Spontan Ana menengok ke belakang. Kini ia dapat melihat seorang wanita berparas cantik yang sedang berdiri di hadapannya, "siapa kamu?" tanya Ana yang tidak mengenali wanita berparas cantik itu.
"Pergilah, bawa teman-temanmu pergi dari tempat terkutuk ini," bukannya menjawab pertanyaan Ana, dia malah menyuruh Ana untuk pergi dari sini. "Dan cepatlah pergi dari sini, sebelum ada orang yang menyadari keberadaanmu."

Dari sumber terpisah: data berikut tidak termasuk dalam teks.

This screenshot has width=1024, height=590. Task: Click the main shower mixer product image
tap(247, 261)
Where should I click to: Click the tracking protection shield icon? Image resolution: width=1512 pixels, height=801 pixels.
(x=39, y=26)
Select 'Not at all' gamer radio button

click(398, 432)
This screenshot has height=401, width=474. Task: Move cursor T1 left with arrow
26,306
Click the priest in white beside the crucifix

"Kamu ini lucu yah?" sindir Ana, "kita itu disini hanya berdua, tidak ada siapa-siapa lagi selain aku dan kamu."
Wania itu meraih tangan Ana, "cepatlah pergi, sebelum semuanya terlambat."
Ana mengerutkan keningnya, "terlambat apanya?" Ana semakin tidak mengerti dengan ucapan wanita ini. Berakali-kali ia menyuruhnya untuk pergi dari tempat ini.
"Aku tidak ingin ada korban lagi, jadi pergilah!" wanita itu menarik - narik lengan Ana, memaksanya untuk segera pergi dari sini.
"Tapi kenapa aku harus pergi?" mendadak timbul rasa keingintahuannya, walaupun sebenarnya Ana tidak mengerti maksud dari perkataan wanita tersebut.
Wanita itu menengok ke kanan, kiri dan belakang. Memastikan agar tidak ada orang yang sedang memperhatikan mereka. Setelah merasa aman, wanita itu mengatakan sesuatu dengan sangat terburu - buru. "Ketika cahaya malam telah mencapai tahta tertingginya, disaat itulah jiwa yang kesepian ditarik ke tempat dimana cahaya hanya berpusat kepada satu titik kehidupan."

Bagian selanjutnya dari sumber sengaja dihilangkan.